• WHAT YOU SHOULD DO: Copy the rows below word for word, leaving out the pictures.

• TASK INPUTS:
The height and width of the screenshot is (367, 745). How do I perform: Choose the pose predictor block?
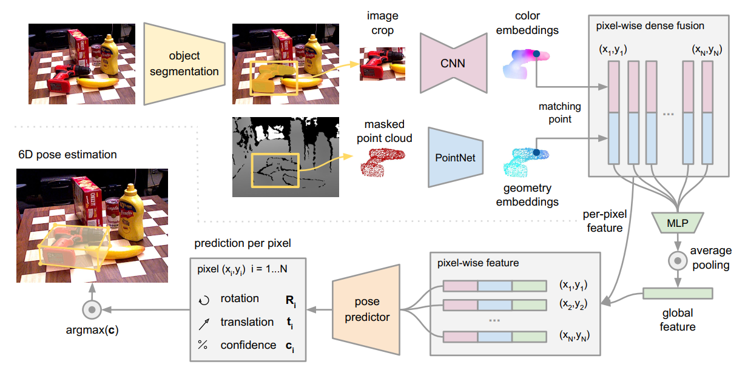366,309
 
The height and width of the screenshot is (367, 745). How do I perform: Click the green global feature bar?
678,294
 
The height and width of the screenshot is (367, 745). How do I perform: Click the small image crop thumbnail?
383,63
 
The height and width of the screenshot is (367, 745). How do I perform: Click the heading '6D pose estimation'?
67,155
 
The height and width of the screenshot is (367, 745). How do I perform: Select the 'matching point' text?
559,113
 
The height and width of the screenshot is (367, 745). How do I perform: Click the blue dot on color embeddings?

• IN RESPONSE:
The height and width of the screenshot is (367, 745). How do I perform: Choose the pose predictor block?
366,309
 
The height and width of the screenshot is (367, 745). How do I perform: Click the green global feature bar?
678,294
 
The height and width of the screenshot is (367, 745). How do I perform: Click the small image crop thumbnail?
383,63
 
The height and width of the screenshot is (367, 745). How do I perform: Click the heading '6D pose estimation'?
67,155
 
The height and width of the screenshot is (367, 745). How do I perform: Select the 'matching point' text?
559,113
 
The height and width of the screenshot is (367, 745). How do I perform: Click the blue dot on color embeddings?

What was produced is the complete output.